「イエスの死、その時」マルコ15:33-41
マルコの福音書を読み進めてきて、いよいよイエスの死の場面です。十字架に架けられると人々はイエスを罵りました。そして、「十二時になったとき、闇が全地をおおい、午後三時まで続」きました(33)。死を迎えるまでの記事から3つのことを心に留めたいと思います。
この全地を覆った闇は、何を指しているのでしょうか。私たちの「死」の闇です。誰も逃れることができません。そしてその原因は「神から離れた人の罪」です。生きる基準を見失った人は暗闇に置かれているのです。その死の闇を象徴するのがこの暗闇です。罪は闇から闇へと忘れ去れていきますが、この暗闇だけは、誰にも忘れられない出来事になりました。
そこでイエス様は迎える死の直前、「エロイ、エロイ、レマ、サバクタニ。」と叫ばれました。これは詩篇22篇のことばですが、暗闇の中を死んでいく者たちの叫びです。伝道者の書には「空の空」ということばが出てきます。はじめの人アダムとエバはエデンの園で神との親しい交わり、互いの間も裸であっても恥ずかしくない、一つに生きる喜びがありました。ところが堕罪の結果、「死」というものが世に入ってきました。神から離れること、それはすでに霊的な死です。だから、「空の空」なのです。 イエス様は、人としてのいのちを全うして死をも負ってくださいました。それは私たちの贖いとなるためでした。しかも自ら進んで。
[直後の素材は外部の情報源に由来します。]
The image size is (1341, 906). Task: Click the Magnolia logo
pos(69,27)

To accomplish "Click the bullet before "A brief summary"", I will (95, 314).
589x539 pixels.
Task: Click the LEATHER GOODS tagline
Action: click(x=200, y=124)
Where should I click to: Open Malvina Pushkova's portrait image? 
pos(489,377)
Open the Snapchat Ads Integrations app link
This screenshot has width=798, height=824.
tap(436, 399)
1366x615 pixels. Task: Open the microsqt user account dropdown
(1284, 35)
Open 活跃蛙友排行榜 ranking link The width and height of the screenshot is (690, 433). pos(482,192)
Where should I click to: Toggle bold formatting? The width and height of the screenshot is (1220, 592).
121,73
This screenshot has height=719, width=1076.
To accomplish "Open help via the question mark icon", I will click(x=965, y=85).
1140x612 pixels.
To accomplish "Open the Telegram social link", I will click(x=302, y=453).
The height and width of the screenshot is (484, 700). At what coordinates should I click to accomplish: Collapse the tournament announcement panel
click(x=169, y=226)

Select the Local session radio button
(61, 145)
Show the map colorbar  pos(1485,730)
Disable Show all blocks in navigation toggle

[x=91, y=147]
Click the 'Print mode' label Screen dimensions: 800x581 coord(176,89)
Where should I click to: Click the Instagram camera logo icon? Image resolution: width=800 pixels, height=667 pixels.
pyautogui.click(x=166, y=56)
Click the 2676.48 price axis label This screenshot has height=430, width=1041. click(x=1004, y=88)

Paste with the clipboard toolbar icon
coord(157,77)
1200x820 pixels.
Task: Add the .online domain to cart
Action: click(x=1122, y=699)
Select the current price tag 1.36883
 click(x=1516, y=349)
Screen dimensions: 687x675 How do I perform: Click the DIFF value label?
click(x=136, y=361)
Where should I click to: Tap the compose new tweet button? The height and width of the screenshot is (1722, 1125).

イエスが息を引き取ると、「神殿の幕が上から下まで真っ二つに裂け」ました(38)。神殿の幕とは罪のゆえに隔てられた神と人との隔てです。堕罪以来、人はこの隔てをどうすることもできませんでした。しかし、今、神の側からそれを裂いてくださった。しかも、イエスの死という大きな贖いの代価を払って。それがゆえの赦しです。それが愛のわざでした。だから恵みなのです。だからあわれみなのです。それを受けるようにと招かれています。その招きを心から信じようではありませんか。